##### Supplied data
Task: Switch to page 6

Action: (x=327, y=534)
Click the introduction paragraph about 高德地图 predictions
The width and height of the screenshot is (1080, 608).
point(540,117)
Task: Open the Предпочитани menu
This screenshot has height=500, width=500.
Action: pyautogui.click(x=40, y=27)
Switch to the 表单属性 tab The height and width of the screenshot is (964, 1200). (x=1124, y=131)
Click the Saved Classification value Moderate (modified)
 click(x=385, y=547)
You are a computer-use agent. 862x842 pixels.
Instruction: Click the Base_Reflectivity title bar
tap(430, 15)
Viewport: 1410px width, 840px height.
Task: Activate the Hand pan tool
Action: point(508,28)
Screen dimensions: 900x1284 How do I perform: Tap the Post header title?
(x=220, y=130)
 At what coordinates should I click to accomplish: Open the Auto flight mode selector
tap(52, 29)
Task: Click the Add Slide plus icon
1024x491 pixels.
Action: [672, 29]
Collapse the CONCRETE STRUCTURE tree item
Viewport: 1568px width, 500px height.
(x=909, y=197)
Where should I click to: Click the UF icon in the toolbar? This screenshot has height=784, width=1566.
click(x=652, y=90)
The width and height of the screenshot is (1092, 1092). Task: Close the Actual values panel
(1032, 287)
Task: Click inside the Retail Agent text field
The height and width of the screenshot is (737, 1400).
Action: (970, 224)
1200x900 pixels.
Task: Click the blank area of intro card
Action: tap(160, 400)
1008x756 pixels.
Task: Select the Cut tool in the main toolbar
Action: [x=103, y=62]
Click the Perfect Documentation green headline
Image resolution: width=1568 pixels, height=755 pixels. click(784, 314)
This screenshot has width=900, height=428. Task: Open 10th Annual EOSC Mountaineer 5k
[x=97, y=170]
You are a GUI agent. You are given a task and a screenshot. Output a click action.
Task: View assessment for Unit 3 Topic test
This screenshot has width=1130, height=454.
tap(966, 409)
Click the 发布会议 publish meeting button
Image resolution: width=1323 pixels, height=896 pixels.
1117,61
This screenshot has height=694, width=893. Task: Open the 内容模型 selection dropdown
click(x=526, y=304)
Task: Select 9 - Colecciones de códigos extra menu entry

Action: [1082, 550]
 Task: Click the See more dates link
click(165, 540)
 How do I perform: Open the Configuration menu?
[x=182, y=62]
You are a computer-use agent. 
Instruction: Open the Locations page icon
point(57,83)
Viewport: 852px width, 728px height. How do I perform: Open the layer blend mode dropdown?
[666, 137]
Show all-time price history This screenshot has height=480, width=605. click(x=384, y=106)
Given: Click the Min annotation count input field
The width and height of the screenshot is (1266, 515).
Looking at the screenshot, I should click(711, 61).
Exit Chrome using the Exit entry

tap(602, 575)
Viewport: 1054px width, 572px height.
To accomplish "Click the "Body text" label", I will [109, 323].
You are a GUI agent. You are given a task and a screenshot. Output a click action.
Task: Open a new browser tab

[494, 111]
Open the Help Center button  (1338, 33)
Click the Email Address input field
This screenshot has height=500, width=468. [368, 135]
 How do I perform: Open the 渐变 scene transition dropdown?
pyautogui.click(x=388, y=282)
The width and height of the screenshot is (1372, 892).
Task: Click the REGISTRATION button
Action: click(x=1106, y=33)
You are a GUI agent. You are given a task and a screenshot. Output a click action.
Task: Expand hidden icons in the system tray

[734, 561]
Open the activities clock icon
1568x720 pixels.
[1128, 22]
##########
Transcribe the entries from the line with "Switch to the" up to and including the line with "point(57,83)".

Switch to the 表单属性 tab The height and width of the screenshot is (964, 1200). (x=1124, y=131)
Click the Saved Classification value Moderate (modified)
 click(x=385, y=547)
You are a computer-use agent. 862x842 pixels.
Instruction: Click the Base_Reflectivity title bar
tap(430, 15)
Viewport: 1410px width, 840px height.
Task: Activate the Hand pan tool
Action: point(508,28)
Screen dimensions: 900x1284 How do I perform: Tap the Post header title?
(x=220, y=130)
 At what coordinates should I click to accomplish: Open the Auto flight mode selector
tap(52, 29)
Task: Click the Add Slide plus icon
1024x491 pixels.
Action: [672, 29]
Collapse the CONCRETE STRUCTURE tree item
Viewport: 1568px width, 500px height.
(x=909, y=197)
Where should I click to: Click the UF icon in the toolbar? This screenshot has height=784, width=1566.
click(x=652, y=90)
The width and height of the screenshot is (1092, 1092). Task: Close the Actual values panel
(1032, 287)
Task: Click inside the Retail Agent text field
The height and width of the screenshot is (737, 1400).
Action: (970, 224)
1200x900 pixels.
Task: Click the blank area of intro card
Action: tap(160, 400)
1008x756 pixels.
Task: Select the Cut tool in the main toolbar
Action: [x=103, y=62]
Click the Perfect Documentation green headline
Image resolution: width=1568 pixels, height=755 pixels. click(784, 314)
This screenshot has width=900, height=428. Task: Open 10th Annual EOSC Mountaineer 5k
[x=97, y=170]
You are a GUI agent. You are given a task and a screenshot. Output a click action.
Task: View assessment for Unit 3 Topic test
This screenshot has width=1130, height=454.
tap(966, 409)
Click the 发布会议 publish meeting button
Image resolution: width=1323 pixels, height=896 pixels.
1117,61
This screenshot has height=694, width=893. Task: Open the 内容模型 selection dropdown
click(x=526, y=304)
Task: Select 9 - Colecciones de códigos extra menu entry

Action: [1082, 550]
 Task: Click the See more dates link
click(165, 540)
 How do I perform: Open the Configuration menu?
[x=182, y=62]
You are a computer-use agent. 
Instruction: Open the Locations page icon
point(57,83)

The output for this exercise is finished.